*What the task asks*
Nothing outside the range below should be printed. Output exactly the lines from the line with "The image size is (700, 569)." to the line with "Choose the crossed-out", both included.

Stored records
────────────────────────────────────────

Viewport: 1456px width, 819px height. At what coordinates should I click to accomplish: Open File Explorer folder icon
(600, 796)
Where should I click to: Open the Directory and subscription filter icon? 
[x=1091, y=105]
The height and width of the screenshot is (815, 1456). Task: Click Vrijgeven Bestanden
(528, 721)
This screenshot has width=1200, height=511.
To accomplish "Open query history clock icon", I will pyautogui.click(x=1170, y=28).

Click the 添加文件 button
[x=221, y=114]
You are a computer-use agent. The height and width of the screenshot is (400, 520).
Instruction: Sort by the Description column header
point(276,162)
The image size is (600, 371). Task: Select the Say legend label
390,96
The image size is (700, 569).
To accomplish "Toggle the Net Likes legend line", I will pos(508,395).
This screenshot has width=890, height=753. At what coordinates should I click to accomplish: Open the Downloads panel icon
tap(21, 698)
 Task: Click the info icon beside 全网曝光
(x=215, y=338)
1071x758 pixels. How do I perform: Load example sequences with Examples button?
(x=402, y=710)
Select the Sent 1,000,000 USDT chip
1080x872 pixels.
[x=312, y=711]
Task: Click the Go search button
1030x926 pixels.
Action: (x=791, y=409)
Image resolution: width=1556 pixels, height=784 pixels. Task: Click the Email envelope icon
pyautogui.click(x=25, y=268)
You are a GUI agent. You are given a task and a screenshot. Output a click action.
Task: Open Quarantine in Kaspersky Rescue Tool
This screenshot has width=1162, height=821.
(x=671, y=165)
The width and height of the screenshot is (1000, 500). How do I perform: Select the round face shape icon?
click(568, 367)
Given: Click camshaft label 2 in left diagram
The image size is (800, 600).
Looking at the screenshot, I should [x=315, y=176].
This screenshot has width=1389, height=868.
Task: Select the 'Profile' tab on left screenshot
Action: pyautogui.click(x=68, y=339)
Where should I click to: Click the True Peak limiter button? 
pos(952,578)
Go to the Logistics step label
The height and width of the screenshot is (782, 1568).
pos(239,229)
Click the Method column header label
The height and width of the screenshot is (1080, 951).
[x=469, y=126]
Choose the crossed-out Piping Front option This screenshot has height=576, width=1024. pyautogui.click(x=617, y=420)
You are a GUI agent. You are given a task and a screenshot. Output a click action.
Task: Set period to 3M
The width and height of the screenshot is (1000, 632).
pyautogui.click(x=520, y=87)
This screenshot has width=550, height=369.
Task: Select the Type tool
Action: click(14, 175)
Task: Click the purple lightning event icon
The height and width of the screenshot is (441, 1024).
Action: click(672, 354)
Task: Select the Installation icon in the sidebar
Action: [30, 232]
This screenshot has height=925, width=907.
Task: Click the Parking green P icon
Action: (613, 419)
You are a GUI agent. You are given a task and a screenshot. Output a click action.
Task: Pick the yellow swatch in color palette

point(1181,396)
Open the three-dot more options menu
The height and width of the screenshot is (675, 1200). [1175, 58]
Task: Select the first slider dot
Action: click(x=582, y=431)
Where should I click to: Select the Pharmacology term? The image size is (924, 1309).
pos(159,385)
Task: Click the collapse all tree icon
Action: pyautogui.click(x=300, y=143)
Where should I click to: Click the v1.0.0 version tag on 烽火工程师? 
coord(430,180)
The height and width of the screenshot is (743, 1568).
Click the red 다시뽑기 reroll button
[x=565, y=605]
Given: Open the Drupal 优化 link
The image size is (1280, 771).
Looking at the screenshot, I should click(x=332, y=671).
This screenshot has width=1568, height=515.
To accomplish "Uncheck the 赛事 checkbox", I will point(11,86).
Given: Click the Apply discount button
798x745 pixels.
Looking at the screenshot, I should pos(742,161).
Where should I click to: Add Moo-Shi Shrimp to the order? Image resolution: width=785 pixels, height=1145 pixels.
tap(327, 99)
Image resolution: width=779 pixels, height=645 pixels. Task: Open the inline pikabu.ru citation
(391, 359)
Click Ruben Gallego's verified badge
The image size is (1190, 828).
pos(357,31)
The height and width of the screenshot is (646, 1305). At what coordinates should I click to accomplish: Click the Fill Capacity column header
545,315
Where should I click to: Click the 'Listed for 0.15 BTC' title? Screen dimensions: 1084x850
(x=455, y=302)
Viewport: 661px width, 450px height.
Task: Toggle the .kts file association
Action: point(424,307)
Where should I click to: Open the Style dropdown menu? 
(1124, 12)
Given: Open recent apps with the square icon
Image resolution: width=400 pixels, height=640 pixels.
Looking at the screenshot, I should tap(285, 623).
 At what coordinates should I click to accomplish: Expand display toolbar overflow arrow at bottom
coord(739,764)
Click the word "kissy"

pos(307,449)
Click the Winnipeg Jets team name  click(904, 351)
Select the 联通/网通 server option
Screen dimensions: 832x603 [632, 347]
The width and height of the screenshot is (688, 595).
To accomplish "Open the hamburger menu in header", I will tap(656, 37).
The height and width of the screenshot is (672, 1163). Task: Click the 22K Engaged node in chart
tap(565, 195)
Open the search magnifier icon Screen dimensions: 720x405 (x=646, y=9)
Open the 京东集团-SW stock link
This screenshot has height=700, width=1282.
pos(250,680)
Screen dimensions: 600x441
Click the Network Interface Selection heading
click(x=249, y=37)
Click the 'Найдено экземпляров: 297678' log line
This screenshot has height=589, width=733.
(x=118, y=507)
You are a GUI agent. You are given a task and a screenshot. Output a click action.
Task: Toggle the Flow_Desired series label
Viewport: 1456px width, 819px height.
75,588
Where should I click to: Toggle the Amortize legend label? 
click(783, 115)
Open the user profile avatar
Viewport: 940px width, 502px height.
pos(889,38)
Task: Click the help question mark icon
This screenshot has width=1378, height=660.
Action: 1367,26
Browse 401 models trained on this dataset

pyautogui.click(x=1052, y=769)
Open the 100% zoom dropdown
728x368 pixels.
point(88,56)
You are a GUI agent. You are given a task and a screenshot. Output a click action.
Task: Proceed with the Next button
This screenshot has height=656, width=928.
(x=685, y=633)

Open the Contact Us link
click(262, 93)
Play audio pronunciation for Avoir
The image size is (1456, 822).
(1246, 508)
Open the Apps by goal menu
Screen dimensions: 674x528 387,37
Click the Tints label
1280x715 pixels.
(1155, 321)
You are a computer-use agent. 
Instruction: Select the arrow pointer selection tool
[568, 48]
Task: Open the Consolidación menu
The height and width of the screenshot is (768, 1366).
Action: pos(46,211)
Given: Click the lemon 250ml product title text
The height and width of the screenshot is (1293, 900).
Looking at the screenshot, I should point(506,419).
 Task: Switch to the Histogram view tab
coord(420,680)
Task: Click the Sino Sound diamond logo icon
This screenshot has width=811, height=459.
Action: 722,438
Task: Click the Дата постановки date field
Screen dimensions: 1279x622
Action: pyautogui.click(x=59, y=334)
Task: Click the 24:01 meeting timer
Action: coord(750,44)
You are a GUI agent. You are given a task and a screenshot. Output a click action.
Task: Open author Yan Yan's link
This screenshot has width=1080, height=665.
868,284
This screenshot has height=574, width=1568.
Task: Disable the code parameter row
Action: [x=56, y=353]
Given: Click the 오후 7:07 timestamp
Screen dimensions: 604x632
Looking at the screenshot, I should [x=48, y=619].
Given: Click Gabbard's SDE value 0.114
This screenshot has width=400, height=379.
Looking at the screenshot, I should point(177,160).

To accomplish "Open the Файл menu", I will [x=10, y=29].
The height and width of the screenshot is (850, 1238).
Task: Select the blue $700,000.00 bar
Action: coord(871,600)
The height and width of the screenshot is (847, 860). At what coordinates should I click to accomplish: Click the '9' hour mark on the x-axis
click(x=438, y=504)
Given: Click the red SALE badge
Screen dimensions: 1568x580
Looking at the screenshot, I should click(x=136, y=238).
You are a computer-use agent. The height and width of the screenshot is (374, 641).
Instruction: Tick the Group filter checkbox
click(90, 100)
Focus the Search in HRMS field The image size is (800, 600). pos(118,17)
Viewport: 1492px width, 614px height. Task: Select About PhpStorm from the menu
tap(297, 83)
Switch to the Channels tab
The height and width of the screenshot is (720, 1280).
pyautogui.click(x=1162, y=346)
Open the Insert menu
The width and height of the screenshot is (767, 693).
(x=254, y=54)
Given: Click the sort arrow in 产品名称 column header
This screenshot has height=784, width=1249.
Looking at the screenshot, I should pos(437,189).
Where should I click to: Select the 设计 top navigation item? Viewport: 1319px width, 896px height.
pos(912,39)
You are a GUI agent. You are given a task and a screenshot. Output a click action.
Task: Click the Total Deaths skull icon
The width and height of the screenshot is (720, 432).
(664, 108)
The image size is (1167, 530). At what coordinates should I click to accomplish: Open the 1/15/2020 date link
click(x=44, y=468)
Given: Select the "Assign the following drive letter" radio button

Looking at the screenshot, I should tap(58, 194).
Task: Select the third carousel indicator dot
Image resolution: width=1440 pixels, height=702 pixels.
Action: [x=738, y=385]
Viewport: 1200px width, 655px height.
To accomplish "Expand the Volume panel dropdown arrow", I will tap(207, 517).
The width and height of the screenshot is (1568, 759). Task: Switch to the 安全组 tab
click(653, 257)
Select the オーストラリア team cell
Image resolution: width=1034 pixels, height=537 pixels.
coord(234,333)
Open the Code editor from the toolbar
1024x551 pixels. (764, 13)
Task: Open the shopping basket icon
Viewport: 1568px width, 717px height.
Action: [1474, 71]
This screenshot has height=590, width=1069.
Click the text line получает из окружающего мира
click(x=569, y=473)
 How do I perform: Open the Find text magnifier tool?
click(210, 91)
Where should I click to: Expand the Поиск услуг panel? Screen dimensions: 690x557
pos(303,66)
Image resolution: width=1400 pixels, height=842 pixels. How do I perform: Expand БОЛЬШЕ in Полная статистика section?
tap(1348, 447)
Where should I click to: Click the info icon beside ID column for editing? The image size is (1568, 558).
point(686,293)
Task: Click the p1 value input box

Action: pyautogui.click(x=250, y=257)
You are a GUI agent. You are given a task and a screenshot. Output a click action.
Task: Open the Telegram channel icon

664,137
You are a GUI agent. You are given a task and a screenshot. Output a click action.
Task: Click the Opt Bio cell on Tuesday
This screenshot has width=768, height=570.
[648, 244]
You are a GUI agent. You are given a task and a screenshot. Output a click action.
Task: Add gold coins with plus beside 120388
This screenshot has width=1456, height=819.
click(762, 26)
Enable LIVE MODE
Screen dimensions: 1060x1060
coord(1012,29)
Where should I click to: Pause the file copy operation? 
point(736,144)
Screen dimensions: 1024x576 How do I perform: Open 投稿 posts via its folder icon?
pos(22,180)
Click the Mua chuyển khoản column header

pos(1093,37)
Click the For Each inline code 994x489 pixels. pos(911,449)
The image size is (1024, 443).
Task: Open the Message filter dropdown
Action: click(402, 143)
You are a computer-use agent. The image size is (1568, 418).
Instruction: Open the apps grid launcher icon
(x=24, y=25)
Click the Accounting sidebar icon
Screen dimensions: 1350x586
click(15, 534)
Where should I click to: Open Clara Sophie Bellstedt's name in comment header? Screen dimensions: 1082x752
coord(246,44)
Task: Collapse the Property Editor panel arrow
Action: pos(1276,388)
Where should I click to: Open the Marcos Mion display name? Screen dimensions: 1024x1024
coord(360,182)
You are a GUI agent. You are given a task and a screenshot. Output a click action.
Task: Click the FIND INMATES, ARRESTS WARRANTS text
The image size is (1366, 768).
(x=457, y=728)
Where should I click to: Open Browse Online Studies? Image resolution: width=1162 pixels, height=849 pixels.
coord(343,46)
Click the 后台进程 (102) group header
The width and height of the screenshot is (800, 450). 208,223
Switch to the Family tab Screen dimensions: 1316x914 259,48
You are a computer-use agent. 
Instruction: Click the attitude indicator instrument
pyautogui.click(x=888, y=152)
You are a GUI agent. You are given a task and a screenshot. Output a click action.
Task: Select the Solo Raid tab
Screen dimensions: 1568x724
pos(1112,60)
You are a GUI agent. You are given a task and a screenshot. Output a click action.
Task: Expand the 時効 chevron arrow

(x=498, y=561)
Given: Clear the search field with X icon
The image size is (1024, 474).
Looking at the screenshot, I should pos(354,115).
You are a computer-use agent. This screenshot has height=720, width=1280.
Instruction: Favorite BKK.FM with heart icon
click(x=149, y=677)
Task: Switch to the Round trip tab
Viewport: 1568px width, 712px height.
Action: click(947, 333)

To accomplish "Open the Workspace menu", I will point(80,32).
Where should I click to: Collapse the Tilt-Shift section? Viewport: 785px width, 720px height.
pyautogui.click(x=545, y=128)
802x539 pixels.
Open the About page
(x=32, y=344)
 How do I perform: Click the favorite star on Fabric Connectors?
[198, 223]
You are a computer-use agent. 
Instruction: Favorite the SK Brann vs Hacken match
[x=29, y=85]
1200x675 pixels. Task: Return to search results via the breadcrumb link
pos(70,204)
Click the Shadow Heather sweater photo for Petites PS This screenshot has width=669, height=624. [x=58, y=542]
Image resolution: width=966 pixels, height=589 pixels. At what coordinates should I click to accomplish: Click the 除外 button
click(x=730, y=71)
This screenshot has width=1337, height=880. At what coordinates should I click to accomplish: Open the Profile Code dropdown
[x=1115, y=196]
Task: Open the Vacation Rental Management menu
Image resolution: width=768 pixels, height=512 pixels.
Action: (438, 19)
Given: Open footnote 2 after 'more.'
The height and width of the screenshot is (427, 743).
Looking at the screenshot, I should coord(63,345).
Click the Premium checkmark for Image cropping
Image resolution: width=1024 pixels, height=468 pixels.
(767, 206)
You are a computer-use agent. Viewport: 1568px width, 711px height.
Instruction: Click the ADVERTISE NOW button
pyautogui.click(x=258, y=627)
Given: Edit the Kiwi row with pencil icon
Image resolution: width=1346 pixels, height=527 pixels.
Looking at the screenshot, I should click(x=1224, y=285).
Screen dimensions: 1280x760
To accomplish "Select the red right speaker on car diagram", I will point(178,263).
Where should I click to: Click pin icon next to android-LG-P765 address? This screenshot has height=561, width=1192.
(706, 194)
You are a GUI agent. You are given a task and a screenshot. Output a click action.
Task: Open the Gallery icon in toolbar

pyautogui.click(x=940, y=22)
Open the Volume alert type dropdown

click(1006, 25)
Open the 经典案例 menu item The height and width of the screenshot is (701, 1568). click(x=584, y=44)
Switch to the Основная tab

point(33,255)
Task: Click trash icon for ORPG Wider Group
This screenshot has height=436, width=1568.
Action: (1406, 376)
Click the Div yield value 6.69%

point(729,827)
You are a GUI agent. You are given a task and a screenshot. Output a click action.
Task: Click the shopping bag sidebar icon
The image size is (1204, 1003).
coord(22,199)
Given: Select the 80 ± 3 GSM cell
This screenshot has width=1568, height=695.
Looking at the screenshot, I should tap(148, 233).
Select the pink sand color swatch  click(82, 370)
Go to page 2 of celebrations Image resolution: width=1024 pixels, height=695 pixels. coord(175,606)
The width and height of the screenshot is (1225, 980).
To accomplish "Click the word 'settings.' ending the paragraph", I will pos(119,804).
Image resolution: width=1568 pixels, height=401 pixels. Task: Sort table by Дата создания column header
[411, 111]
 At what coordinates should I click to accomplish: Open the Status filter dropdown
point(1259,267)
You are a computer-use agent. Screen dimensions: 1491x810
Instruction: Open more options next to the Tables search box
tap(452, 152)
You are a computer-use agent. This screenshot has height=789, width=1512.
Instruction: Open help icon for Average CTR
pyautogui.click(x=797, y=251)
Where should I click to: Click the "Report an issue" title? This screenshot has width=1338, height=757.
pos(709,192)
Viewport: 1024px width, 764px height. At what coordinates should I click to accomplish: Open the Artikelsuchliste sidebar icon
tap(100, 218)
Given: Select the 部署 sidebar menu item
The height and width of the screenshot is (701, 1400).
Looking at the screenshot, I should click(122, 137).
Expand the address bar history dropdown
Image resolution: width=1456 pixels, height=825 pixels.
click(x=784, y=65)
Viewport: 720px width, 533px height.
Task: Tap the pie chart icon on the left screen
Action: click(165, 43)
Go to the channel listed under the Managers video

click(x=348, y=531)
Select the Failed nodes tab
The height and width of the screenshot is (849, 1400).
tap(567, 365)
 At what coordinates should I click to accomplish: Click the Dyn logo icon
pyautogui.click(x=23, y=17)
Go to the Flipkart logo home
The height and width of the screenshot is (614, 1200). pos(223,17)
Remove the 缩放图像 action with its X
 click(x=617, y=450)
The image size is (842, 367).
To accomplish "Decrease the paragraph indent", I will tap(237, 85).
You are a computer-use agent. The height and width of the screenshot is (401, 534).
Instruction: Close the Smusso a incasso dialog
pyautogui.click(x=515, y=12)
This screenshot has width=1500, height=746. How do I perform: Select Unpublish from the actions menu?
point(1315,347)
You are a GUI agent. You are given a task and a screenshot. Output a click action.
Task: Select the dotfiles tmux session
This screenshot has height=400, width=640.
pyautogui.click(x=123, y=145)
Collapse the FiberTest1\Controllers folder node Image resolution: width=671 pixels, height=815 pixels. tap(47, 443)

────────────────────────────────────────

*Response to this task*
The image size is (700, 569).
To accomplish "Toggle the Net Likes legend line", I will pos(508,395).
This screenshot has width=890, height=753. At what coordinates should I click to accomplish: Open the Downloads panel icon
tap(21, 698)
 Task: Click the info icon beside 全网曝光
(x=215, y=338)
1071x758 pixels. How do I perform: Load example sequences with Examples button?
(x=402, y=710)
Select the Sent 1,000,000 USDT chip
1080x872 pixels.
[x=312, y=711]
Task: Click the Go search button
1030x926 pixels.
Action: (x=791, y=409)
Image resolution: width=1556 pixels, height=784 pixels. Task: Click the Email envelope icon
pyautogui.click(x=25, y=268)
You are a GUI agent. You are given a task and a screenshot. Output a click action.
Task: Open Quarantine in Kaspersky Rescue Tool
This screenshot has width=1162, height=821.
(x=671, y=165)
The width and height of the screenshot is (1000, 500). How do I perform: Select the round face shape icon?
click(568, 367)
Given: Click camshaft label 2 in left diagram
The image size is (800, 600).
Looking at the screenshot, I should [x=315, y=176].
This screenshot has width=1389, height=868.
Task: Select the 'Profile' tab on left screenshot
Action: pyautogui.click(x=68, y=339)
Where should I click to: Click the True Peak limiter button? 
pos(952,578)
Go to the Logistics step label
The height and width of the screenshot is (782, 1568).
pos(239,229)
Click the Method column header label
The height and width of the screenshot is (1080, 951).
[x=469, y=126]
Choose the crossed-out Piping Front option This screenshot has height=576, width=1024. pyautogui.click(x=617, y=420)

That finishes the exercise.